If you are considering P2P lending, then you may want to first consider the possible risks associated with it. See below for some of these risks.

  • Borrowers defaulting on payments: P2P loans are typically unsecured – you do not have any assets backing the loan. So if a borrow defaults on a loan, then there’s not much you can do to get your money back.
  • Don’t put all of your money in one place: Many lenders will loan all of their investment to one person, or spread it out in chunks. It’s much better to diversify your loan portfolio, and lend small amounts to as many borrowers as possible. This way, if one loan defaults, you don’t lose a large percentage of your money.
  • No legal precedent: There is currently no legal precedent for the bankruptcy of a peer to peer lender. For this reason, nobody really knows what would happen, should a P2P company go bankrupt.
  • Interest rates can fall: If interest rates fall, many people are likely to source a more secure loan, from a bank for example – instead of looking to borrow from a P2P source.

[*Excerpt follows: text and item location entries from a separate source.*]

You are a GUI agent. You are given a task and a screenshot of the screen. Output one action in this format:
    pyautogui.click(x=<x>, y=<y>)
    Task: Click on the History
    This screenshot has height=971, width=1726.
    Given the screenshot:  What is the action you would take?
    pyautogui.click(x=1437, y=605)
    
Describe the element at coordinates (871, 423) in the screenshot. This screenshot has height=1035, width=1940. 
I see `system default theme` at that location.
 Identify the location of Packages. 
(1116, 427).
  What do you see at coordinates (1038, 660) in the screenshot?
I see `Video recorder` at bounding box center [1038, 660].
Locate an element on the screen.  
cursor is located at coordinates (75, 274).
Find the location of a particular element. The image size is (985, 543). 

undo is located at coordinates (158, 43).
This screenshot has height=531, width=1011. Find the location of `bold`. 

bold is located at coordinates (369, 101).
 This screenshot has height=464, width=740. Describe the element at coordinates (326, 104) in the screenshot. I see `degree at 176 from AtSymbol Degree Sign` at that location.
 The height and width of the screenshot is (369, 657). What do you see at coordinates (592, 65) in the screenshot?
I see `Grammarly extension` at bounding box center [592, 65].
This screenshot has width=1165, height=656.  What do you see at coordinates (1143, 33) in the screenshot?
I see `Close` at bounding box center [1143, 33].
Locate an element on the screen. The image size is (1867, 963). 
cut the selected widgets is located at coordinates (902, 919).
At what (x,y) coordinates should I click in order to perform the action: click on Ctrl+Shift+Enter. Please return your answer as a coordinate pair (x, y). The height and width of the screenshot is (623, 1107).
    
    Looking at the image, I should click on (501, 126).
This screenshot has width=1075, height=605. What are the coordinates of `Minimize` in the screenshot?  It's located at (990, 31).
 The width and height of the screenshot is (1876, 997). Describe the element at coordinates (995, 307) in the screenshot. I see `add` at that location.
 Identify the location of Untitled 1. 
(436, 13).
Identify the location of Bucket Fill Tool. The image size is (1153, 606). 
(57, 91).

  • Regulations can change: As the peer to peer lending industry is still relatively new, legislation surrounding this form of borrowing can easily be changed. Currently, many P2P companies or groups are being regulated in a similar way to investment banks and stock brokers – who actually have little in common with P2P loans. The government could bring in a new set of rules at any time.

So, before you start investing your money in P2P lending, make sure you’re fully aware of all of the risks. Of course, all investments will carry some risks, but you need to make sure that peer to peer lending is an investment that will be rewarding for you.